No sorry, I don't not consider that a heavily patched kernel, and keep in mind that I am comparing it to a red hat or mandrake kernel. I'll say it again, compared to those kernels, gentoo-sources patches are few in number and moreover, their very economical and efficient. The only gentoo patch I ever had problems with was the low-latency patch and those problems would only manifest when I used low-latency and the pre-emptive kernel patches in conjunction. Also, the number of patches applied to a kernel says nothing about the quality/performance of that kernel, and from that perspective gentoo gets full marks.

----------

## delta407

I don't disagree. Redhat and Mandrake do apply more patches, but they are tested on a very wide range of hardware. gentoo-sources is not. I, for one, am currently running gentoo-sources. An earlier revision was giving me some trouble, so I went to vanilla-sources; but the current one seems stable enough.
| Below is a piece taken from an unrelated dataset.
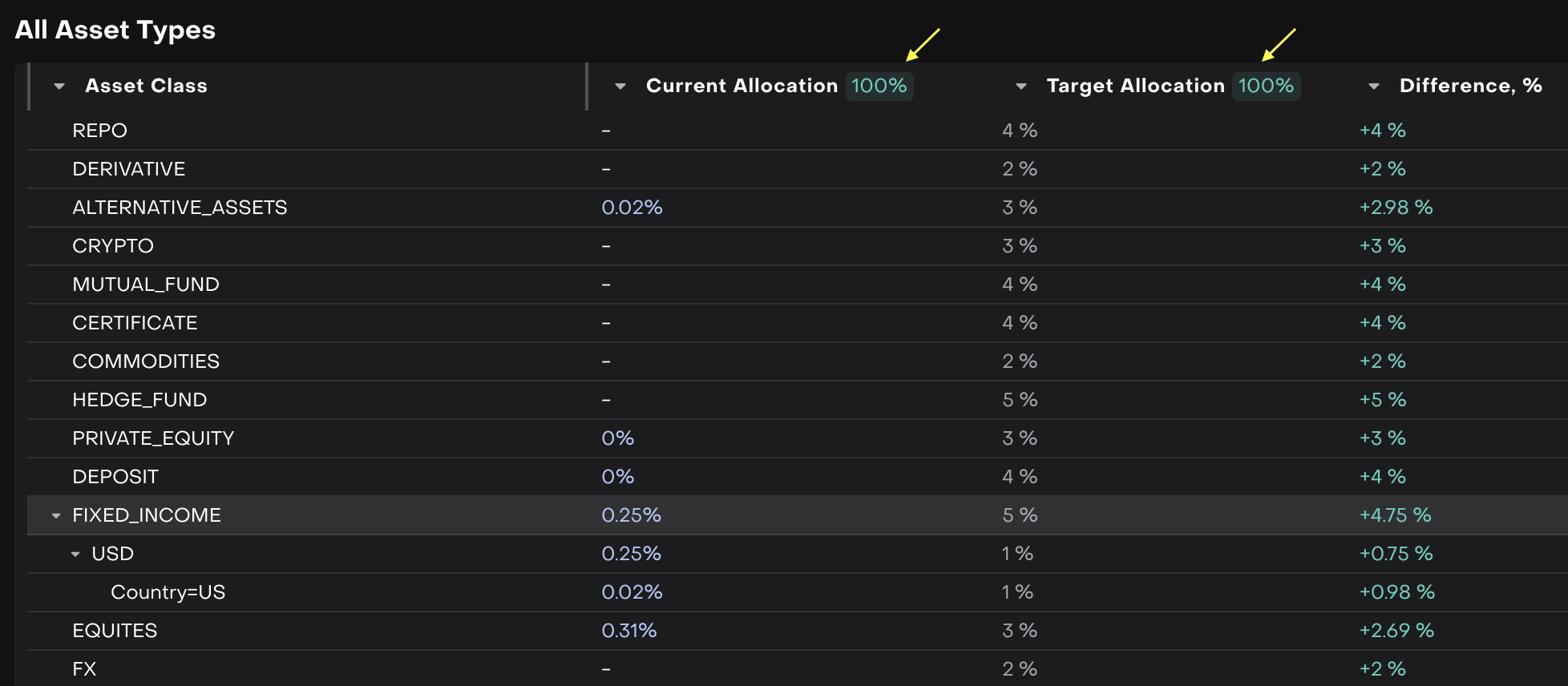Collapse the FIXED_INCOME row
1568x686 pixels.
click(56, 516)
Nonetheless, I maintain my stance that gentoo-sources has caused many problems that do not exist with vanilla-sources. Kernel prepatches are historically less stable than kernel releases, and gentoo-sources (as a prepatch) inherits this reputation.

----------

## c_kuzmanic

 *delta407 wrote:*   

> 
> 
> Nonetheless, I maintain my stance that gentoo-sources has caused many problems that do not exist with vanilla-sources. Kernel prepatches are historically less stable than kernel releases, and gentoo-sources (as a prepatch) inherits this reputation.

 

Yep, that's true, the forum is full of problem reports that can be traced down to kernel-patches not performing properly, especially hardware related issues.